Poletti busca, en definitiva, disponer de una caja de herramientas preparada antes de saber exactamente qué escenario deberá enfrentar.

Facultades especiales, pero con rendición posterior

La amplitud de las facultades genera inevitablemente una cuestión sensible: el control. El proyecto también intenta responder a ese punto.

Una vez concluido el Estado de Emergencia Hídrica, el Ejecutivo tendrá un plazo máximo de 45 días corridos para presentar ante el Concejo Municipal un informe detallado. Allí deberá rendir las contrataciones realizadas y las readecuaciones presupuestarias efectuadas utilizando el régimen excepcional.

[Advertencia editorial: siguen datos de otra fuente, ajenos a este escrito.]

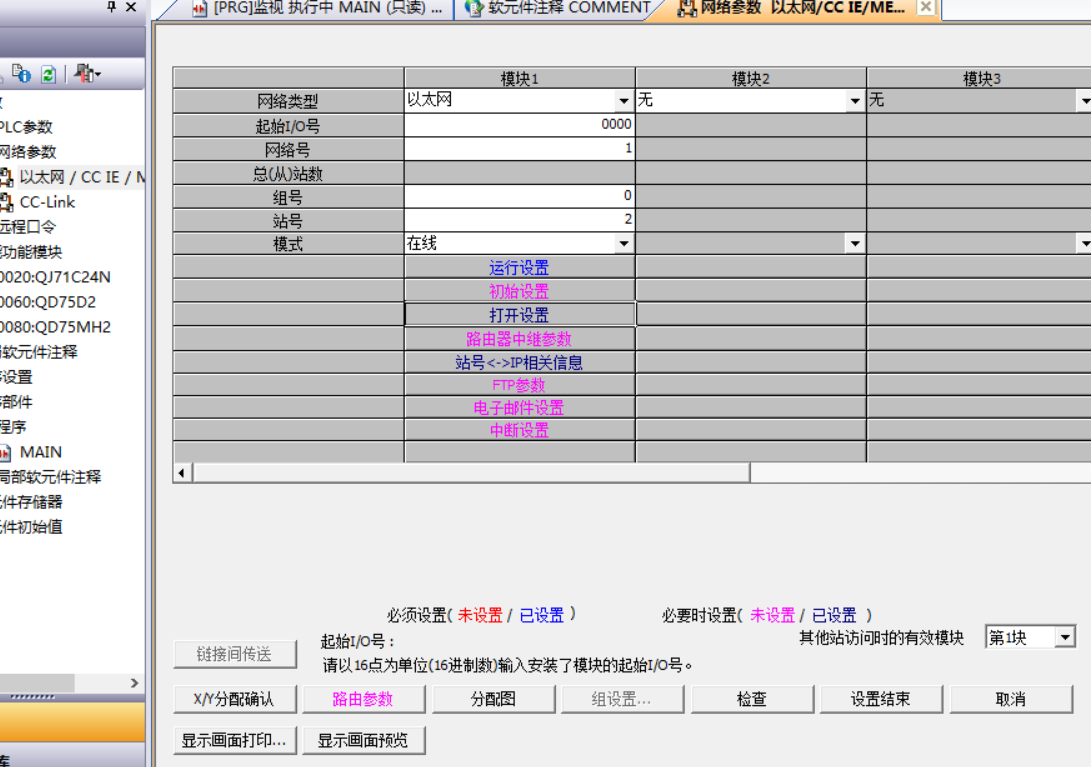Click the project properties info icon
Image resolution: width=1091 pixels, height=767 pixels.
(22, 74)
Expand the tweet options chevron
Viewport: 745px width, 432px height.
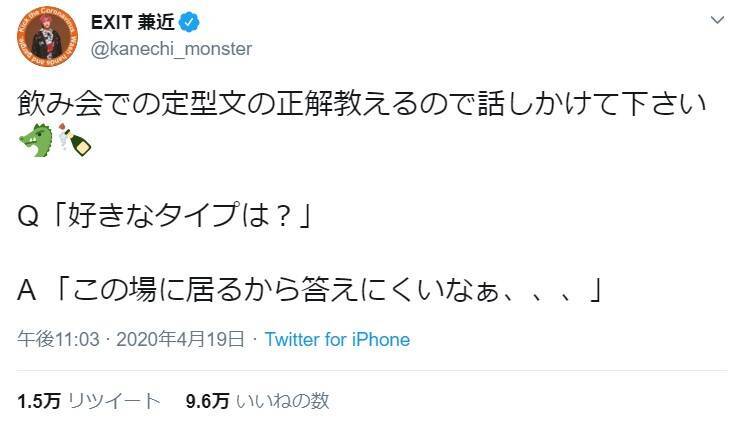(x=718, y=21)
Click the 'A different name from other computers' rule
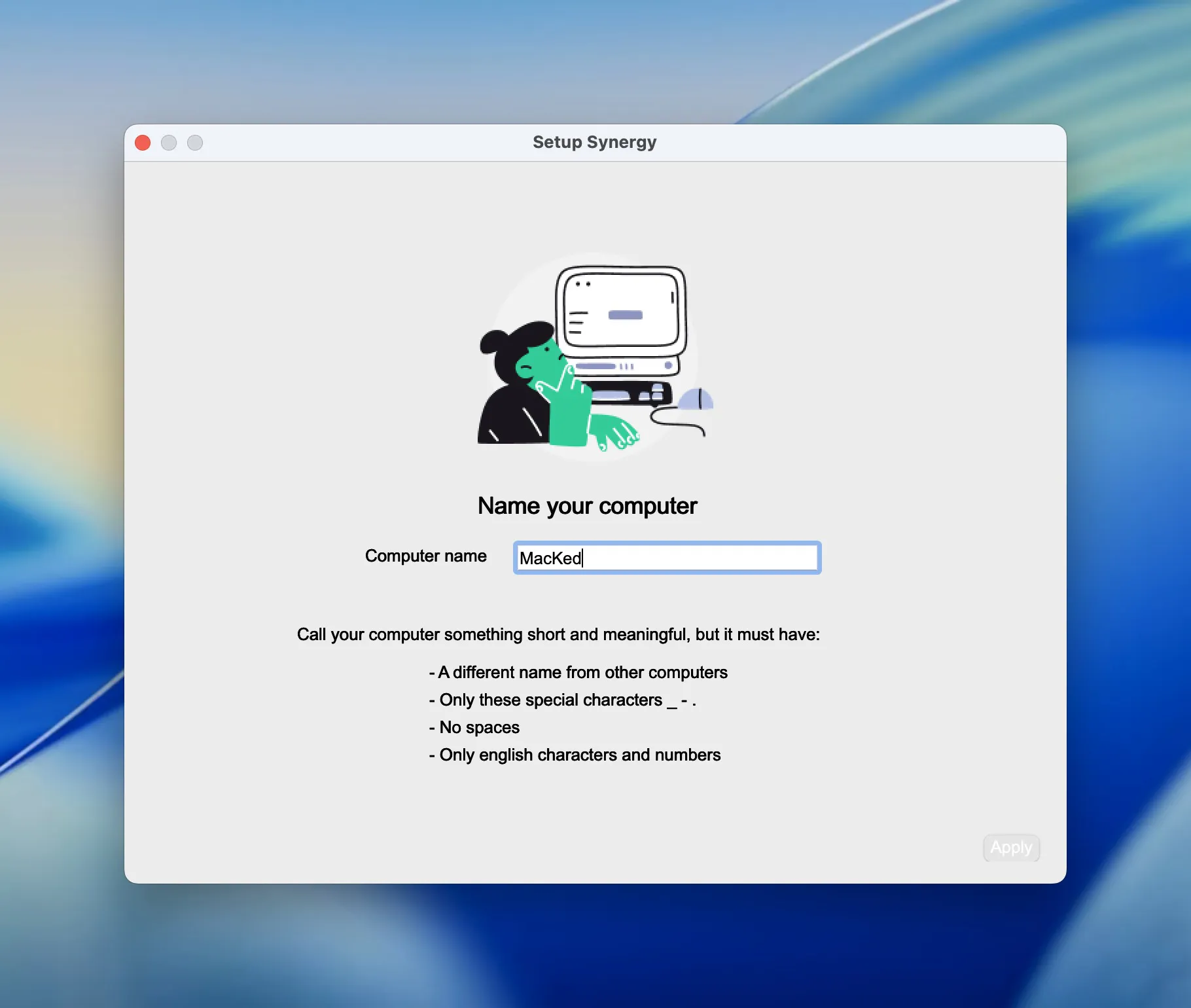The image size is (1191, 1008). point(578,672)
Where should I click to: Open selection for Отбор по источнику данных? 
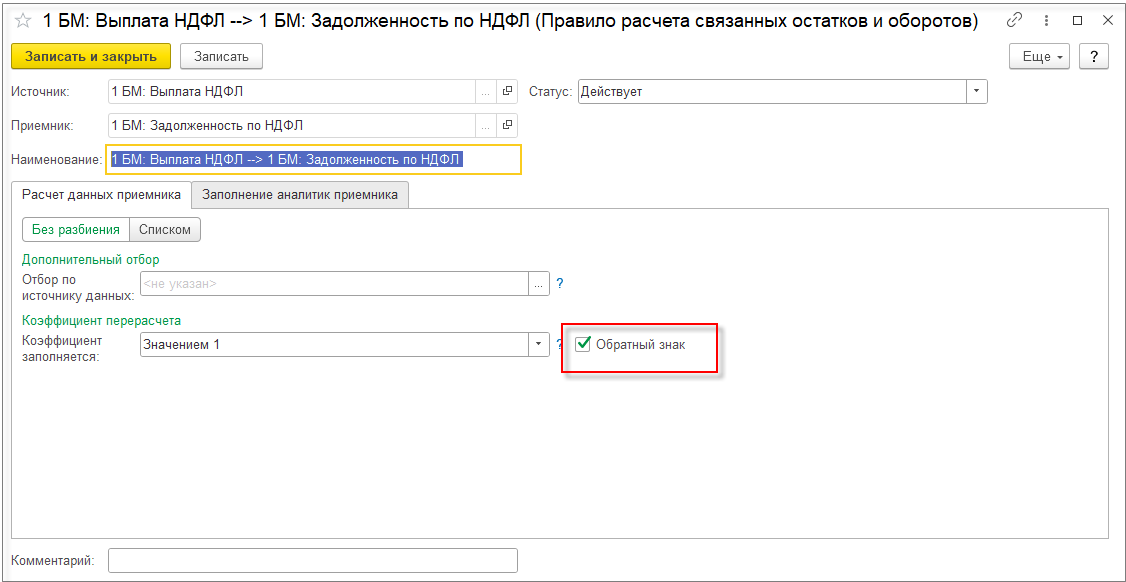pyautogui.click(x=539, y=284)
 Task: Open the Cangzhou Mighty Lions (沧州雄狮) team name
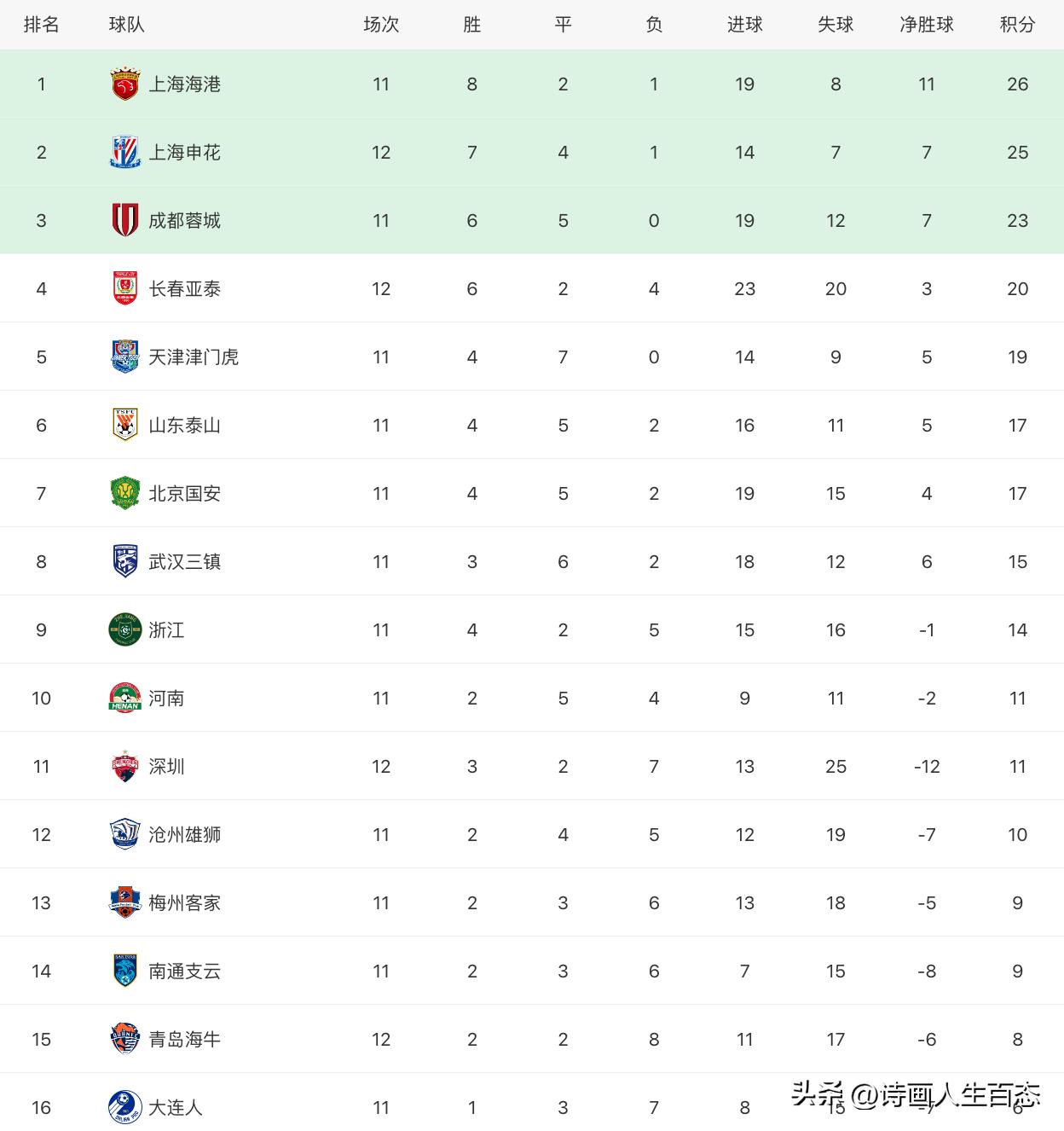[185, 835]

El esquema propuesto combina entonces dos momentos. Primero, velocidad para actuar. Después, control político sobre lo actuado.

Será ahora el Concejo el encargado de analizar si ese equilibrio resulta suficiente y aprobar, modificar o rechazar las herramientas solicitadas.

La Provincia promete acompañamiento

La estrategia municipal tampoco funcionará de manera aislada. El director provincial de Protección Civil, Marcos Escajadillo, explicó que, aunque ésta fue la primera reunión ampliada del Comité, Provincia y Municipalidad ya venían trabajando conjuntamente.

Entre las medidas preventivas mencionó limpieza de canales, alteo de defensas y fortalecimiento del sistema de bombeo. Además, aseguró que el Gobierno santafesino continuará acompañando las inversiones destinadas a mejorar la capacidad preventiva de la capital.

El dato es importante porque una eventual emergencia de magnitud inevitablemente superaría la capacidad de respuesta exclusivamente municipal.

Barranquitas Sur y los sectores más vulnerables

Mientras se preparan las herramientas administrativas, existen acciones concretas sobre el territorio. Poletti señaló especialmente el trabajo en las áreas con mayor vulnerabilidad hídrica. Entre ellas mencionó Barranquitas Sur, donde se avanza en la relocalización de familias hacia suelo seguro.

El Municipio también trabaja sobre diferentes alternativas para quienes actualmente permanecen asentados en zonas de riesgo. El plan contempla, si las circunstancias lo exigen, refugios y centros de evacuación. A ello se suma un componente preventivo dirigido directamente hacia los vecinos.

La Municipalidad viene manteniendo reuniones con vecinales y difundiendo el Plan de Contingencia Familiar para que cada hogar conozca anticipadamente cómo actuar frente a una emergencia.

Santa Fe y una historia que obliga a anticiparse

En cualquier otra ciudad, una declaración de emergencia hídrica podría analizarse exclusivamente como una herramienta administrativa. En Santa Fe resulta imposible hacerlo.

La relación de la capital con los ríos, las lluvias extraordinarias y las inundaciones forma parte de su memoria colectiva. Por eso, frente a pronósticos que anticipan condiciones compatibles con El Niño, la prevención adquiere otra dimensión.

La combinación entre ríos elevados y precipitaciones intensas puede poner bajo presión los sistemas de drenaje, bombeo y defensas, especialmente en los sectores más vulnerables. Esperar hasta último momento sería precisamente repetir aquello que la experiencia histórica enseñó que debe evitarse.

Poletti decidió adelantarse al problema

El fenómeno todavía debe evolucionar. Nadie puede determinar con exactitud qué impacto tendrá finalmente sobre la capital provincial. Pero Poletti decidió actuar sobre aquello que sí puede controlar.

Reunió el Comité. Incorporó al Concejo. Coordinó con Provincia. Revisó defensas, canales y bombeo. Puso el foco sobre los barrios vulnerables. Y ahora pidió las herramientas administrativas y presupuestarias para poder gastar, contratar y ejecutar rápidamente si las circunstancias lo exigen.

No significa que Santa Fe tenga garantizado atravesar sin inconvenientes un eventual episodio hídrico severo. Significa algo diferente: la decisión política es llegar a la emergencia —si finalmente ocurre— con los mecanismos de respuesta previamente preparados.

“Las emergencias se manejan con operatividad”, dijo Poletti. Esta vez, la apuesta es conseguir esa operatividad antes de que llegue el agua.